In the data below, how many lines contain the word "computer"? Answer with the number alone.

**Provided data:**
━━━━━━━━━━━━━━━━━━━━━━━━━━━━━━

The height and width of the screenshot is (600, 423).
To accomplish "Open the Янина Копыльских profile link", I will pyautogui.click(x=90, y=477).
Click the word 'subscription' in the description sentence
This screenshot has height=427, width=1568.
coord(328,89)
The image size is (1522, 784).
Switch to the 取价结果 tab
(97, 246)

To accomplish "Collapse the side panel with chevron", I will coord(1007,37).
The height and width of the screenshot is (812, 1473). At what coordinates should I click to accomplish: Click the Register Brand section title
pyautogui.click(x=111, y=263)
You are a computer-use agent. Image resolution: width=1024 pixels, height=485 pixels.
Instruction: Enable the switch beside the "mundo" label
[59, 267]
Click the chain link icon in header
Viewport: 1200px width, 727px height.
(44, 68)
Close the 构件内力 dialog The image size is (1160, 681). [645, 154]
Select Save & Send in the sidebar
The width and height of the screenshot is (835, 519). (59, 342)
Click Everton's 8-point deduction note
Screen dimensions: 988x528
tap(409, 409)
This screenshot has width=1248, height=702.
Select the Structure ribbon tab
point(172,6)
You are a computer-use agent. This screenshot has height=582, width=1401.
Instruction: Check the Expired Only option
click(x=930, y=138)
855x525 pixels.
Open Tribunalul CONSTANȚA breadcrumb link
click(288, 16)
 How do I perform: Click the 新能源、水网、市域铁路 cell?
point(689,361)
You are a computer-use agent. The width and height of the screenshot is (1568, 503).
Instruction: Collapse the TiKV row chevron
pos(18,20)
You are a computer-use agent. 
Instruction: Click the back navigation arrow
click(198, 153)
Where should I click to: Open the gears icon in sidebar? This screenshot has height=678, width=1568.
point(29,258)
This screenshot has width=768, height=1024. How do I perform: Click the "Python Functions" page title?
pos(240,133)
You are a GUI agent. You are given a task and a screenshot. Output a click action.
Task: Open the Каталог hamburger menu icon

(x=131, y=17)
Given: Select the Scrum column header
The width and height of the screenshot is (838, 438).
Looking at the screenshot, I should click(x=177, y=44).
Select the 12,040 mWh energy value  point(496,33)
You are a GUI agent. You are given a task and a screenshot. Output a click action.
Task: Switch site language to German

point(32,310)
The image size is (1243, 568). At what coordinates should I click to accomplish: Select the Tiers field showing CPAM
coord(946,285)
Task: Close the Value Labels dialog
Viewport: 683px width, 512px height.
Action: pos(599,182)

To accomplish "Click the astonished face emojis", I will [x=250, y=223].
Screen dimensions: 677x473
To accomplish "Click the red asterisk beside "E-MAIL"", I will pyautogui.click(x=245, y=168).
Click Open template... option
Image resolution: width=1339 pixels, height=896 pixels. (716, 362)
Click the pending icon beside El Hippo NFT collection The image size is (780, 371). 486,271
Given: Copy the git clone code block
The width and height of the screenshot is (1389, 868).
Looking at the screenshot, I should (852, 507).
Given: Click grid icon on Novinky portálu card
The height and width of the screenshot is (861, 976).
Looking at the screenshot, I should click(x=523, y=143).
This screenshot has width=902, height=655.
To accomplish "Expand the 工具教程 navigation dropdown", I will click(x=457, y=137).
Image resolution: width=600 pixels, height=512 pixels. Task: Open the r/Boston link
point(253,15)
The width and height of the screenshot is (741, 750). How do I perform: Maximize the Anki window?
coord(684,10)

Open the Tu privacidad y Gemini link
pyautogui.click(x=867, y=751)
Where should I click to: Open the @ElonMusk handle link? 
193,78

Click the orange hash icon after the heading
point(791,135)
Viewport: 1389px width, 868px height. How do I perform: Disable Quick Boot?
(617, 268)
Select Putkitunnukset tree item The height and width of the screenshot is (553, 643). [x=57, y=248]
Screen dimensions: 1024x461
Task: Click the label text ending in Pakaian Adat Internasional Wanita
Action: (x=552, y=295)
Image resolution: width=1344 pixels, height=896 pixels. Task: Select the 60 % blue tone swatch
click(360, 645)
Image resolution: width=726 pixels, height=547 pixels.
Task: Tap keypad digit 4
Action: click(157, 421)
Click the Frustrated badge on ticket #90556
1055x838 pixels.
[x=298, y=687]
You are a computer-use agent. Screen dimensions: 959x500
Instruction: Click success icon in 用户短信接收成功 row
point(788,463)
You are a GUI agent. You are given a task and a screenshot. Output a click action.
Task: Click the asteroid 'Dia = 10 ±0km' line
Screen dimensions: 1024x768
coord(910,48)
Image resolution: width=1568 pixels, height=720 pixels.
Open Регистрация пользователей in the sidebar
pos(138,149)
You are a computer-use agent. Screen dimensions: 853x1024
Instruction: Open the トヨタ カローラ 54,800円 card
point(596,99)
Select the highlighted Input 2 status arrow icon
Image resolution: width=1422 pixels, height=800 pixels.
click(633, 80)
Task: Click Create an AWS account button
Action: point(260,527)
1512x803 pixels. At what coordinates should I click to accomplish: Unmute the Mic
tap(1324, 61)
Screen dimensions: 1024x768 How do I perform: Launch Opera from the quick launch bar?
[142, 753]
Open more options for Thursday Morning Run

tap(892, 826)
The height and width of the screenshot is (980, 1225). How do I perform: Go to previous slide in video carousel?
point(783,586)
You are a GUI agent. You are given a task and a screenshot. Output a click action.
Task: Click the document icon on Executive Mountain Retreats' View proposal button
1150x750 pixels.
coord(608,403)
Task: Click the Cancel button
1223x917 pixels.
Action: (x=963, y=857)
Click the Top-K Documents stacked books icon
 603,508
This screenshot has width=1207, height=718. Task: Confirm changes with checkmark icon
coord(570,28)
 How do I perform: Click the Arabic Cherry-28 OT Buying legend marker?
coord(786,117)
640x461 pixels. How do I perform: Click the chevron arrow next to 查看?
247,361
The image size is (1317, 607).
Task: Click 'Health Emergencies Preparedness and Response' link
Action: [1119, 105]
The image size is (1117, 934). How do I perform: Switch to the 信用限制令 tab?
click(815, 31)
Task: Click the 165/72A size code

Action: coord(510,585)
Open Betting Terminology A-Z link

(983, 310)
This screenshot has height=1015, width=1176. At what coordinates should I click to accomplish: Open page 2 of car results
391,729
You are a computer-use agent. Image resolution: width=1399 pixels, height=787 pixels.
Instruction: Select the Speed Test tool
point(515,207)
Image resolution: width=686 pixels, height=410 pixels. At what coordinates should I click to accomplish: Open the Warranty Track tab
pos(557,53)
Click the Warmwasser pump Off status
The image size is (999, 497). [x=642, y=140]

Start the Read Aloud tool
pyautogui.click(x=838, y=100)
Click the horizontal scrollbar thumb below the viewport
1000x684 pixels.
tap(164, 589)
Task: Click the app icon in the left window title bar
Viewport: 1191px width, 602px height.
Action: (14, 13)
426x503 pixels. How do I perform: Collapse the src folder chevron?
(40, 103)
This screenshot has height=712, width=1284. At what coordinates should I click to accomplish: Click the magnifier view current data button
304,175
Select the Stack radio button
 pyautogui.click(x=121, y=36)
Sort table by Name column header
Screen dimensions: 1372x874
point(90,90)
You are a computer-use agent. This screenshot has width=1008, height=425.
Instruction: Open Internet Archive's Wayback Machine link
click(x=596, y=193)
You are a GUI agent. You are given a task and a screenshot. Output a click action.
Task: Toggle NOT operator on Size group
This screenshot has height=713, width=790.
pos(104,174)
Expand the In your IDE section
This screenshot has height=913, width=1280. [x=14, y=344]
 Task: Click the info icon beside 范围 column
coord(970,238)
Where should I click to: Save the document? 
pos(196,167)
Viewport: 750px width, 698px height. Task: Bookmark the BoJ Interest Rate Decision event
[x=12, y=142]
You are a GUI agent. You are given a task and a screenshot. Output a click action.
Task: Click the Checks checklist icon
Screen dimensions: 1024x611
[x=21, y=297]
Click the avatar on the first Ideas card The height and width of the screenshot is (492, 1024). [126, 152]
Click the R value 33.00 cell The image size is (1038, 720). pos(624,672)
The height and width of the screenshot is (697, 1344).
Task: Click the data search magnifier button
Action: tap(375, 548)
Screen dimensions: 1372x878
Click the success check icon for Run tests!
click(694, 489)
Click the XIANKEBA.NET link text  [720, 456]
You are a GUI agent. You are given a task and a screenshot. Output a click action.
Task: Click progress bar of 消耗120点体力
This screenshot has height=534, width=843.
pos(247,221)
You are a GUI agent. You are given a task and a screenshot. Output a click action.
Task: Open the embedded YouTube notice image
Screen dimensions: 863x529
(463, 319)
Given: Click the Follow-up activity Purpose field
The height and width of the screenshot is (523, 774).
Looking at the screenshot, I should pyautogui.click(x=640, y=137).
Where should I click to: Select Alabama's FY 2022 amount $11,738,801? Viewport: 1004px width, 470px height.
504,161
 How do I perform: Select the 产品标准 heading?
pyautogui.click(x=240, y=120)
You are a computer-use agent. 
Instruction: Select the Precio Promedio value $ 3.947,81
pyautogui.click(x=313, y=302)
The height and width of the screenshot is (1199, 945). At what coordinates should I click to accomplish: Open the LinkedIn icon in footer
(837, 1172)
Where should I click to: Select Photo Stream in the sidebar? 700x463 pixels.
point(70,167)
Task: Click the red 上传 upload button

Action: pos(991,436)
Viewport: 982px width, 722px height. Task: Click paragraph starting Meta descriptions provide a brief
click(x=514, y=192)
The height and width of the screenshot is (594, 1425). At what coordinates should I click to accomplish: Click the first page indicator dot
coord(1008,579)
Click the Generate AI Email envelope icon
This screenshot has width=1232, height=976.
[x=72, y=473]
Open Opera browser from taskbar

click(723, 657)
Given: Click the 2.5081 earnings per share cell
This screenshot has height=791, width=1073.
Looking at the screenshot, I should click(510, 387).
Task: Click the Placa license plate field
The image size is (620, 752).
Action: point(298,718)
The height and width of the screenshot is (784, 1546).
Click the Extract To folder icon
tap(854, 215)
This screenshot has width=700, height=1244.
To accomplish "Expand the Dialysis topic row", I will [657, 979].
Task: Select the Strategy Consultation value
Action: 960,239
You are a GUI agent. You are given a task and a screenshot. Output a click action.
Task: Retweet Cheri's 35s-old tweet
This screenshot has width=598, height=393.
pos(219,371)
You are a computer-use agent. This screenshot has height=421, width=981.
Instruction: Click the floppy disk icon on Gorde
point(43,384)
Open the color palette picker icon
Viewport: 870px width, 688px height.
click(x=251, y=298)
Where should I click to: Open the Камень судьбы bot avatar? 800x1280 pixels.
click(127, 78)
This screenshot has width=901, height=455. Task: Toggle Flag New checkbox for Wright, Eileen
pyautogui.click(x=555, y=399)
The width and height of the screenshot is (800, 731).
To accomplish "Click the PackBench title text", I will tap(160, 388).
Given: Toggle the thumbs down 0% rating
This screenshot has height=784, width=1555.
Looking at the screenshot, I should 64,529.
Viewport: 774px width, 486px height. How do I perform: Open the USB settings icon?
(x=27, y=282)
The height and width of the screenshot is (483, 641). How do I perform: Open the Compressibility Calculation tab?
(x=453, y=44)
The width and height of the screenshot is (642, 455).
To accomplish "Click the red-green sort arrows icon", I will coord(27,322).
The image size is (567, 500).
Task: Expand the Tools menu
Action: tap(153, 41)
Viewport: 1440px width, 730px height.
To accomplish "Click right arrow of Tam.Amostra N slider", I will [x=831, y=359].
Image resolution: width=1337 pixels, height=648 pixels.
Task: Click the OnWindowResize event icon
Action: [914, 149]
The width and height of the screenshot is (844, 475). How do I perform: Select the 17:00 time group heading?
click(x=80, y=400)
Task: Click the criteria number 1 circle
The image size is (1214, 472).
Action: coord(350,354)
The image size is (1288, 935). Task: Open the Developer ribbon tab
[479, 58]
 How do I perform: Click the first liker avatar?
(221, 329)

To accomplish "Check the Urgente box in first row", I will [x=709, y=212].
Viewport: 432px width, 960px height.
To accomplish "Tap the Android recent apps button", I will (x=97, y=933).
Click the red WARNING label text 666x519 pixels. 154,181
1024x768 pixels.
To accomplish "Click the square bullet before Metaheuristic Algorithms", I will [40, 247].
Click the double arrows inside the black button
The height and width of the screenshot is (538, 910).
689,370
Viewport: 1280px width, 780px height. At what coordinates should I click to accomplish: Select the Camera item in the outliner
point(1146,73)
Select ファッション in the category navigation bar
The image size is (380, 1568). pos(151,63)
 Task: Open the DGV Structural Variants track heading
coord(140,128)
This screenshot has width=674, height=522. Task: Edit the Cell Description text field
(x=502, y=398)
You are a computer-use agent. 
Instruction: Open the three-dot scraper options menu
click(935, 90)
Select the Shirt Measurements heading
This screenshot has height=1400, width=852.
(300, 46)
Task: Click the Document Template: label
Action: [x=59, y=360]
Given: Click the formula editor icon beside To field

━━━━━━━━━━━━━━━━━━━━━━━━━━━━━━

**Response to the task:**
11